[Pixel coordinate grounding data]
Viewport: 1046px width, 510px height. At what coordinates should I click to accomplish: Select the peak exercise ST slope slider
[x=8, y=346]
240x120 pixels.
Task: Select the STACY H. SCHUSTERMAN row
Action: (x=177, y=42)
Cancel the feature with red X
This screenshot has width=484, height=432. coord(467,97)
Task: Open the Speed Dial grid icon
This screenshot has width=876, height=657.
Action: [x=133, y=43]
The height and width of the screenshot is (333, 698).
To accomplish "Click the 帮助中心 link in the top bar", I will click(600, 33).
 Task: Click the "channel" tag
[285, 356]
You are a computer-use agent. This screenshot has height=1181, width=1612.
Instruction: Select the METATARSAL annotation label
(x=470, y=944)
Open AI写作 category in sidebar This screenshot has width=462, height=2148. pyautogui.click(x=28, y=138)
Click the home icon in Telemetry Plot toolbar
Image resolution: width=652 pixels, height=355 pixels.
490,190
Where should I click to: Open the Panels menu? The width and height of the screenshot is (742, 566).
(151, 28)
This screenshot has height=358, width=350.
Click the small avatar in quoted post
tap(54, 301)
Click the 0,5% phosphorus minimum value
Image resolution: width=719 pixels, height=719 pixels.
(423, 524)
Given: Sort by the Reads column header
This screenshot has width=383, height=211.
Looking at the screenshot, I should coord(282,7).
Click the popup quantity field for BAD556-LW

• _What you need to do_
For every line in the data above that holds "icon", return the line itself.

• _Solution for this task_
Task: Open the Speed Dial grid icon
Click the home icon in Telemetry Plot toolbar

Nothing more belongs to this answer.